◆ **Given data**:
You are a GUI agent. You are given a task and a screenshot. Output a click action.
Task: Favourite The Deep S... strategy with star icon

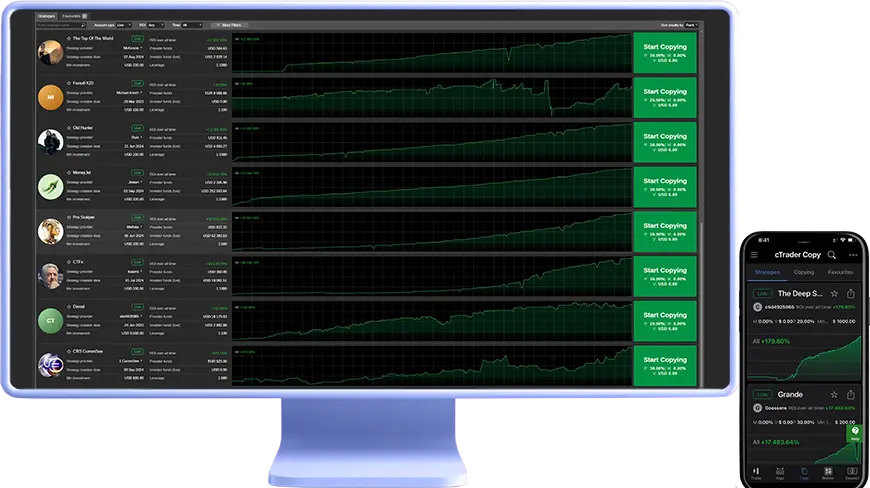click(834, 294)
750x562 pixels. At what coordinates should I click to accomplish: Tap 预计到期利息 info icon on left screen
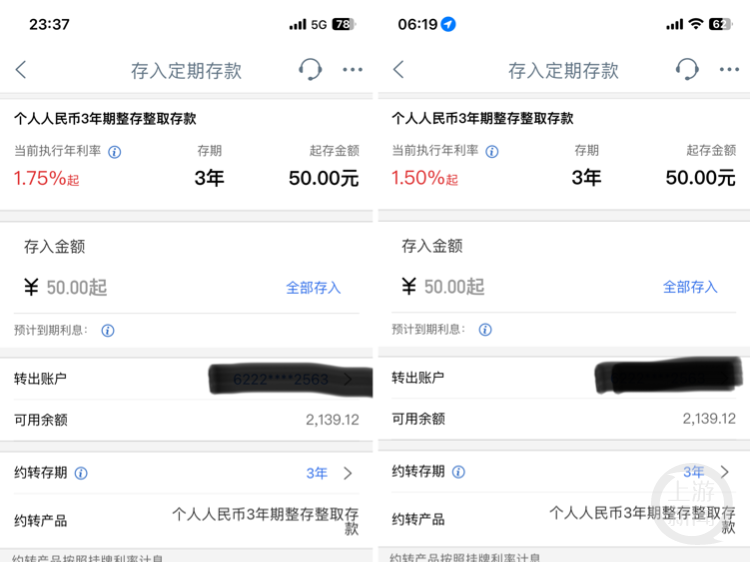tap(108, 330)
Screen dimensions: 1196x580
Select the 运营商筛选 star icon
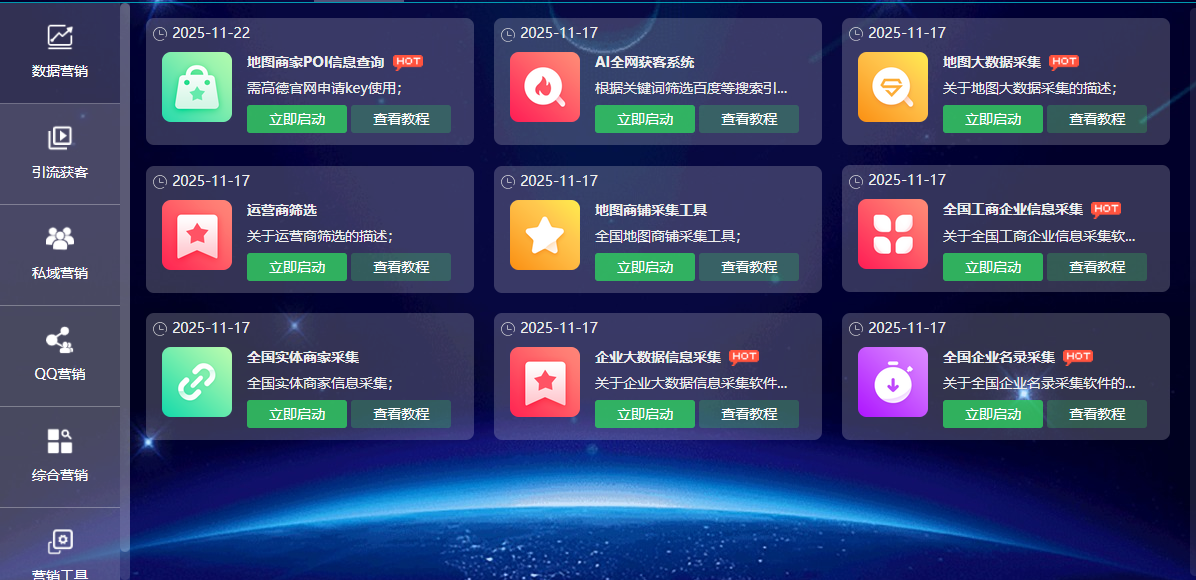[196, 235]

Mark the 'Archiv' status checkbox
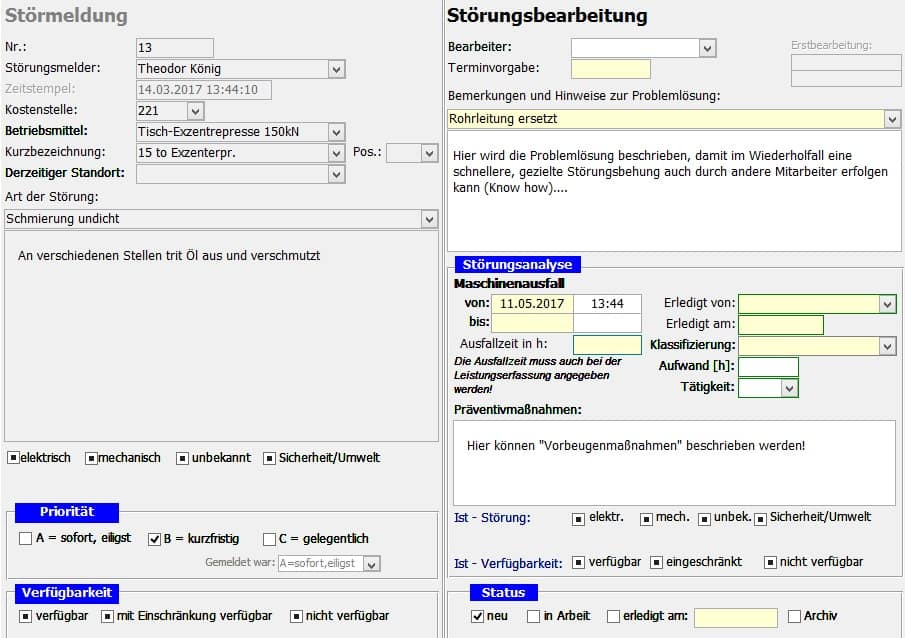795,616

◆ **Instructions for the task**: Your copy should hold exactly and only the lines from the one containing "750x562 pixels. At" through the end of the material, inclusive, repeated word for word and without pictures.

◆ **Solution to this task**:
750x562 pixels. At what coordinates should I click to accomplish: Tap 预计到期利息 info icon on left screen
tap(108, 330)
Screen dimensions: 1196x580
Select the 运营商筛选 star icon
[196, 235]

Mark the 'Archiv' status checkbox
795,616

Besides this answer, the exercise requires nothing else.